Discours

Les nouvelles frontières de l’assurance

Intervenant

François Villeroy de Galhau – Interventions

François Villeroy de Galhau, Gouverneur de la Banque de France

Mise en ligne le 19 Décembre 2024

François Villeroy de Galhau intervention

Événement S.M.A.R.T. France Assureurs – Paris, 19 décembre 2024
Discours de François Villeroy de Galhau,
Gouverneur de la Banque de France
Président de l’Autorité de contrôle prudentiel et de résolution
 

Madame la Présidente, Mesdames et Messieurs,

Je suis très heureux d’être parmi vous ce soir dans le cadre de cet événement organisé par France Assureurs ; et je voudrais remercier tout particulièrement sa présidente, Florence Lustman, pour son invitation. Les assureurs jouent un rôle essentiel, et pas toujours assez reconnu, pour le financement de notre économie et la stabilité financière. Je veux d’abord y rendre hommage, ensuite souligner que votre rôle va encore s’accroître à l’avenir, enfin tracer le chemin d’un dialogue renforcé avec le superviseur.

I. Un hommage

Je voudrais commencer par rendre hommage à la communauté des assureurs, en rappelant le rôle primordial joué par les 660 organismes d’assurance agréés en France en faveur bien sûr de la protection contre les risques des personnes et des entreprises. Mais aussi pour la stabilité financière, car la politique d’allocation d’actifs des assureurs est très stable dans le temps. Elle réagit peu au cycle économique et financier, et est capable d’assumer des risques sur le long terme. Pour le financement de l’économie réelle ensuite et surtout : avec ses 2400 milliards d’euros de placements, le secteur assurantiel français représente un atout essentiel, non seulement pour le financement des obligations d’Etat, mais également et surtout pour nos entreprises. Il contribue à leur financement par la détention directe ou intermédiée d’actions et d’obligations de sociétés non financières, pour près de 800 milliards d’euros – soit 33% de ses placements. Cette contribution se fait plus indirectement pour 700 milliards d’euros – soit 29% des placements – via la détention d’obligations du secteur financier : comme quoi banquiers et assureurs, qu’on oppose parfois, peuvent avoir partie liée... 

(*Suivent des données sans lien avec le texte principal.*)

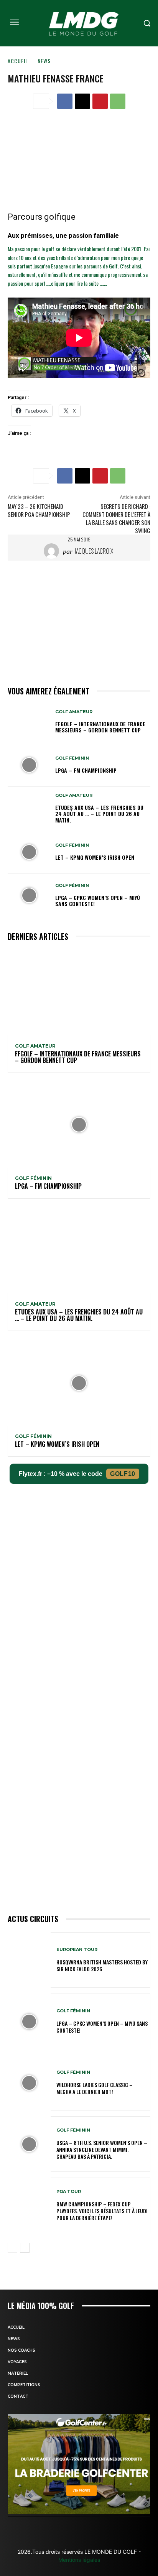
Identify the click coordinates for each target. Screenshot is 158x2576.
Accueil (18, 61)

Deux évolutions réglementaires récentes ou en cours confortent ce rôle. La révision de la directive Solvabilité II encourage les investissements de long terme dans l’économie réelle, notamment grâce au dispositif LTEI (Long Term Equity Investment) qui accorde un traitement prudentiel plus favorable aux actions détenues à long terme par les assureurs. De plus, le lancement par la Commission européenne d’une revue générale du cadre européen de la titrisation pourrait offrir de nouvelles options de diversification à la politique d’allocation stratégique des assureurs. Se jouent ici bien plus que des négociations techniques sur des ratios prudentiels : c’est un enjeu stratégique pour notre Europe. Le développement du financement par fonds propres des entreprises est indispensable pour rattraper le retard européen en matière d’innovation. Notre continent a les ressources – l’épargne privée ; il a les besoins – l’investissement dans les transformations de l’économie européenne. Mais il n’a pas assez, à la différence des États-Unis, l’intermédiation financière entre les deux : c’est tout l’enjeu d’une véritable Union pour l’épargne et l’investissement prônée par les rapports Draghi et Letta. Et cette Union ne vise pas que les banques, les marchés, les fonds de private equity ou de capital risque. Elle doit s’appuyer tout autant sur vous, assureurs.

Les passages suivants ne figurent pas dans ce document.